▶ Problem statement
Can you repeat the records below with "Instruction" swapped for "Goal" everywhere it appears and everything else left unchanged?

[Element and text location data]
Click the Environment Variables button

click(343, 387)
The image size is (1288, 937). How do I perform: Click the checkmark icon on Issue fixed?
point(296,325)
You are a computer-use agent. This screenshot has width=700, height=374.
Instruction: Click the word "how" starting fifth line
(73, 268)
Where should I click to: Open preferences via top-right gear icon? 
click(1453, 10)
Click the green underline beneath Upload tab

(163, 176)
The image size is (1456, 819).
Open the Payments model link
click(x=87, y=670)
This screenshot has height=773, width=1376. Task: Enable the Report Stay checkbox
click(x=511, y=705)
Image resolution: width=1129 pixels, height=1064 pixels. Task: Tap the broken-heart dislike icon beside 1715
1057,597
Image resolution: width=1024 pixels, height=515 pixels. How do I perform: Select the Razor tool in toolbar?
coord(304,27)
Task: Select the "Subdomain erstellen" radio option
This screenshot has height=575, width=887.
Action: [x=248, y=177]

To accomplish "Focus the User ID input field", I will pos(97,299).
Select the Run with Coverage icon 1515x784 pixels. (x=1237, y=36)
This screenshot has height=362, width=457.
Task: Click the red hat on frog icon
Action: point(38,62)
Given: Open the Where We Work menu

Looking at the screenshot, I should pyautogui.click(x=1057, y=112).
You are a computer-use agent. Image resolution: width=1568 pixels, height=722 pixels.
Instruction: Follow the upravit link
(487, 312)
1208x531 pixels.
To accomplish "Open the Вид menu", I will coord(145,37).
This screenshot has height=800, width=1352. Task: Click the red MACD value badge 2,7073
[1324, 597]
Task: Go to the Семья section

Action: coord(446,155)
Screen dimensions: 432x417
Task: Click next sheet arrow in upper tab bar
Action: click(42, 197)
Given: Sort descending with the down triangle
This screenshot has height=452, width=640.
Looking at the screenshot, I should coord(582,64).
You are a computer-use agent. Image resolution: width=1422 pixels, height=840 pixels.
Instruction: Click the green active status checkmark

▶ Solution for this exercise
Click the Environment Variables button

click(343, 387)
The image size is (1288, 937). How do I perform: Click the checkmark icon on Issue fixed?
point(296,325)
You are a computer-use agent. This screenshot has width=700, height=374.
Goal: Click the word "how" starting fifth line
(73, 268)
Where should I click to: Open preferences via top-right gear icon? 
click(1453, 10)
Click the green underline beneath Upload tab

(163, 176)
The image size is (1456, 819).
Open the Payments model link
click(x=87, y=670)
This screenshot has height=773, width=1376. Task: Enable the Report Stay checkbox
click(x=511, y=705)
Image resolution: width=1129 pixels, height=1064 pixels. Task: Tap the broken-heart dislike icon beside 1715
1057,597
Image resolution: width=1024 pixels, height=515 pixels. How do I perform: Select the Razor tool in toolbar?
coord(304,27)
Task: Select the "Subdomain erstellen" radio option
This screenshot has height=575, width=887.
Action: [x=248, y=177]

To accomplish "Focus the User ID input field", I will pos(97,299).
Select the Run with Coverage icon 1515x784 pixels. (x=1237, y=36)
This screenshot has height=362, width=457.
Task: Click the red hat on frog icon
Action: point(38,62)
Given: Open the Where We Work menu

Looking at the screenshot, I should pyautogui.click(x=1057, y=112).
You are a computer-use agent. Image resolution: width=1568 pixels, height=722 pixels.
Goal: Follow the upravit link
(487, 312)
1208x531 pixels.
To accomplish "Open the Вид menu", I will coord(145,37).
This screenshot has height=800, width=1352. Task: Click the red MACD value badge 2,7073
[1324, 597]
Task: Go to the Семья section

Action: coord(446,155)
Screen dimensions: 432x417
Task: Click next sheet arrow in upper tab bar
Action: click(42, 197)
Given: Sort descending with the down triangle
This screenshot has height=452, width=640.
Looking at the screenshot, I should coord(582,64).
You are a computer-use agent. Image resolution: width=1422 pixels, height=840 pixels.
Goal: Click the green active status checkmark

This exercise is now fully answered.